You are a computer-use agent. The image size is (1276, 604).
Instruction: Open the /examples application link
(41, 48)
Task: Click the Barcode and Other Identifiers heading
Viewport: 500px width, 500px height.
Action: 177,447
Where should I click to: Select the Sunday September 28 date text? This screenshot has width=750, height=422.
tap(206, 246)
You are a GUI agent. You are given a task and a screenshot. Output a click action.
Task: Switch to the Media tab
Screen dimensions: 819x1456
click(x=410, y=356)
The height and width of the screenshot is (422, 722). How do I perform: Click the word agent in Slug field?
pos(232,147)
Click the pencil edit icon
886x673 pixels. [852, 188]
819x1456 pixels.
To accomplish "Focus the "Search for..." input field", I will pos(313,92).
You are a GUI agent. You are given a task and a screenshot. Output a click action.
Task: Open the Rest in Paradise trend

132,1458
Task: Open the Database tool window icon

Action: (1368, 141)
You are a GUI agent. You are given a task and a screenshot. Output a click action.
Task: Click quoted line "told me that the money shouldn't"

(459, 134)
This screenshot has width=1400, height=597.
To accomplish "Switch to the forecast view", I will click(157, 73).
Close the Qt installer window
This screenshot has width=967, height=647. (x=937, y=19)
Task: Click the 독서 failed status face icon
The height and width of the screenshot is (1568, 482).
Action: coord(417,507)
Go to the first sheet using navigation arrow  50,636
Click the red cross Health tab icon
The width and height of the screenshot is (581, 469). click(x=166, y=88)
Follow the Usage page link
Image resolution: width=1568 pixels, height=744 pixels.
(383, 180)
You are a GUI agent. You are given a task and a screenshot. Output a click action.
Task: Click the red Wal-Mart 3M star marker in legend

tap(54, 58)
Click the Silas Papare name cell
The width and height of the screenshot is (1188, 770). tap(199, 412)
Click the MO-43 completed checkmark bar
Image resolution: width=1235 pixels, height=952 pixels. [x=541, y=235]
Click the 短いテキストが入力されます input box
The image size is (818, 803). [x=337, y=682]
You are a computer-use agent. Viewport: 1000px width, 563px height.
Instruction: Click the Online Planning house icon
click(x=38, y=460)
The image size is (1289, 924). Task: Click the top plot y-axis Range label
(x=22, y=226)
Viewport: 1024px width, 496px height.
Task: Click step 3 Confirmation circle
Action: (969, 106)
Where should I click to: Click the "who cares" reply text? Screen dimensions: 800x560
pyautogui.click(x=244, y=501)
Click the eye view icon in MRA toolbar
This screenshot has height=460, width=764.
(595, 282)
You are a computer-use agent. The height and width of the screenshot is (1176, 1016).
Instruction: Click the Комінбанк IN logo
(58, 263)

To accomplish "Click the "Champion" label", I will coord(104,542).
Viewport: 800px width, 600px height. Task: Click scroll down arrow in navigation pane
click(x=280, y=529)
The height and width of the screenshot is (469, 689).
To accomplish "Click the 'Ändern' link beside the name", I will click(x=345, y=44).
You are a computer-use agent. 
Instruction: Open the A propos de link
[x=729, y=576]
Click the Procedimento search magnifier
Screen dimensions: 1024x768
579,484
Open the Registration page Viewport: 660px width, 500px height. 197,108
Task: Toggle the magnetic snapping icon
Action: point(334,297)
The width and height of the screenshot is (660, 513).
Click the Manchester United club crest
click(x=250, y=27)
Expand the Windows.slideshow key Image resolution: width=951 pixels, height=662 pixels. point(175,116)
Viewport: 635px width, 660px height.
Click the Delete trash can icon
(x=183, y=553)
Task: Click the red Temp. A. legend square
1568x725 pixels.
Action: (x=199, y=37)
━━━
=== What you have to do ===
The whole listing above, line by line, is to be retyped exactly.

=== Output of the task ===
You are a computer-use agent. The image size is (1276, 604).
Instruction: Open the /examples application link
(41, 48)
Task: Click the Barcode and Other Identifiers heading
Viewport: 500px width, 500px height.
Action: 177,447
Where should I click to: Select the Sunday September 28 date text? This screenshot has width=750, height=422.
tap(206, 246)
You are a GUI agent. You are given a task and a screenshot. Output a click action.
Task: Switch to the Media tab
Screen dimensions: 819x1456
click(x=410, y=356)
The height and width of the screenshot is (422, 722). How do I perform: Click the word agent in Slug field?
pos(232,147)
Click the pencil edit icon
886x673 pixels. [852, 188]
819x1456 pixels.
To accomplish "Focus the "Search for..." input field", I will pos(313,92).
You are a GUI agent. You are given a task and a screenshot. Output a click action.
Task: Open the Rest in Paradise trend

132,1458
Task: Open the Database tool window icon

Action: (1368, 141)
You are a GUI agent. You are given a task and a screenshot. Output a click action.
Task: Click quoted line "told me that the money shouldn't"

(459, 134)
This screenshot has width=1400, height=597.
To accomplish "Switch to the forecast view", I will click(157, 73).
Close the Qt installer window
This screenshot has width=967, height=647. (x=937, y=19)
Task: Click the 독서 failed status face icon
The height and width of the screenshot is (1568, 482).
Action: coord(417,507)
Go to the first sheet using navigation arrow  50,636
Click the red cross Health tab icon
The width and height of the screenshot is (581, 469). click(x=166, y=88)
Follow the Usage page link
Image resolution: width=1568 pixels, height=744 pixels.
(383, 180)
You are a GUI agent. You are given a task and a screenshot. Output a click action.
Task: Click the red Wal-Mart 3M star marker in legend

tap(54, 58)
Click the Silas Papare name cell
The width and height of the screenshot is (1188, 770). tap(199, 412)
Click the MO-43 completed checkmark bar
Image resolution: width=1235 pixels, height=952 pixels. [x=541, y=235]
Click the 短いテキストが入力されます input box
The image size is (818, 803). [x=337, y=682]
You are a computer-use agent. Viewport: 1000px width, 563px height.
Instruction: Click the Online Planning house icon
click(x=38, y=460)
The image size is (1289, 924). Task: Click the top plot y-axis Range label
(x=22, y=226)
Viewport: 1024px width, 496px height.
Task: Click step 3 Confirmation circle
Action: (969, 106)
Where should I click to: Click the "who cares" reply text? Screen dimensions: 800x560
pyautogui.click(x=244, y=501)
Click the eye view icon in MRA toolbar
This screenshot has height=460, width=764.
(595, 282)
You are a computer-use agent. The height and width of the screenshot is (1176, 1016).
Instruction: Click the Комінбанк IN logo
(58, 263)

To accomplish "Click the "Champion" label", I will coord(104,542).
Viewport: 800px width, 600px height. Task: Click scroll down arrow in navigation pane
click(x=280, y=529)
The height and width of the screenshot is (469, 689).
To accomplish "Click the 'Ändern' link beside the name", I will click(x=345, y=44).
You are a computer-use agent. 
Instruction: Open the A propos de link
[x=729, y=576]
Click the Procedimento search magnifier
Screen dimensions: 1024x768
579,484
Open the Registration page Viewport: 660px width, 500px height. 197,108
Task: Toggle the magnetic snapping icon
Action: point(334,297)
The width and height of the screenshot is (660, 513).
Click the Manchester United club crest
click(x=250, y=27)
Expand the Windows.slideshow key Image resolution: width=951 pixels, height=662 pixels. point(175,116)
Viewport: 635px width, 660px height.
Click the Delete trash can icon
(x=183, y=553)
Task: Click the red Temp. A. legend square
1568x725 pixels.
Action: (x=199, y=37)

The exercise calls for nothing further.